The spending trajectory threatens to exceed the allocations approved under Cabinet Decision No. 563 of 2025, which set the framework for Libya's current fiscal planning. If unchecked, the imbalance could strain the government's ability to meet monthly payroll obligations in the second half of the year.
The Central Bank called on the Ministry of Finance to take necessary measures to address the spending imbalance or secure additional funding sources to ensure uninterrupted salary payments. The bank's expenditure monitoring system flagged the steady monthly increase as a critical risk to fiscal stability.
The warning comes as Libya's public sector wage bill continues to consume a dominant share of national revenue. The government has been working to implement the Instant Salary platform, a digital verification system designed to update and verify data for all state-sector employees receiving salaries from the public treasury. According to recent Central Bank data, approximately 1.7 million workers — 75% of the public sector workforce — are now registered through the automated system, up from 2.2 million previously recorded.
Libya's state agency mandated to oversee government performance has separately called for a suspension of public sector appointments and contracts, citing an excessive wage bill that threatens long-term fiscal sustainability. The Administrative Control Authority has repeatedly flagged unchecked hiring as a primary driver of budget overruns.
"The wage bill consumes a large share of the national purse and could strain the government's ability to meet monthly obligations if revenue projections fall short," the Libya Observer reported, citing Central Bank officials familiar with the expenditure review.
Libya's economy remains heavily dependent on oil revenues, which are volatile and subject to global market fluctuations. A wage bill that outpaces government income creates a dangerous fiscal gap — one that could force borrowing, delay infrastructure projects, or trigger austerity measures. For ordinary Libyans, the stakes are direct: any disruption to salary payments affects millions of families who rely on government wages as their primary income source.

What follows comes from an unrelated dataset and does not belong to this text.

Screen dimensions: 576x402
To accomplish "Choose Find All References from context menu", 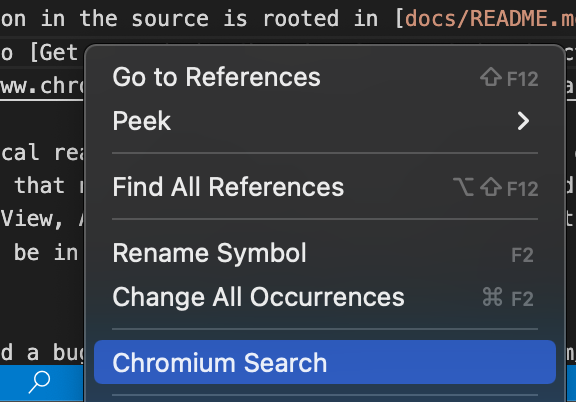I will coord(325,187).
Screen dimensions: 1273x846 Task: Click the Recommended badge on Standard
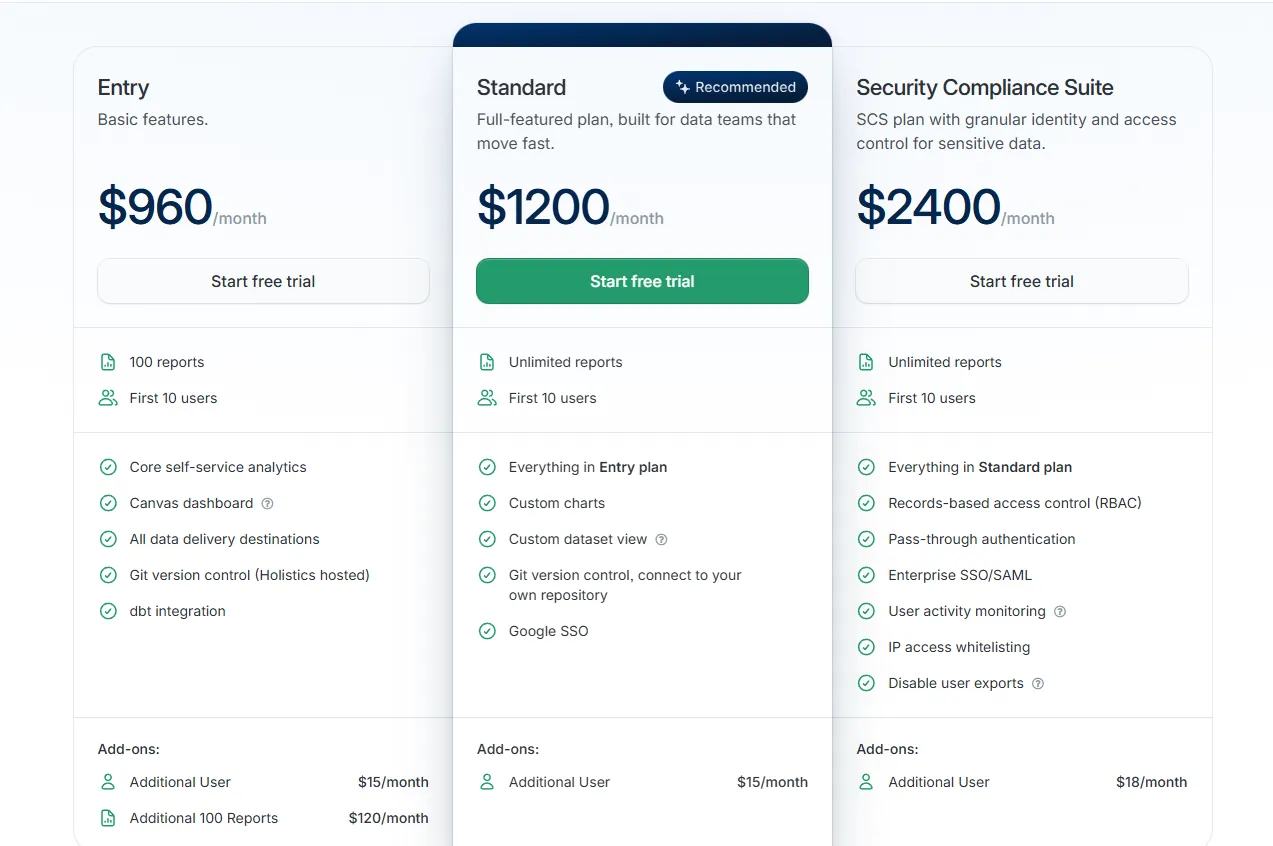click(735, 87)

The IMF, in its 2026 Article IV Consultation mission to Libya, emphasized the importance of wage bill reform and strengthening the Central Bank's independence as critical steps toward macroeconomic stability. The Fund noted that Libya faces persistent political fragmentation and weak fiscal discipline, with the lack of a unified budget undermining efforts to build reserves and stabilize public finances.
The Ministry of Finance now faces a critical decision: either rein in spending through hiring freezes and contract reviews, or identify new revenue streams to cover the projected shortfall. The Central Bank's warning is clear — without corrective action, Libya's 2026 budget framework will not hold. For a country working to rebuild institutions and restore economic confidence, the path forward demands both discipline and innovation in public financial management.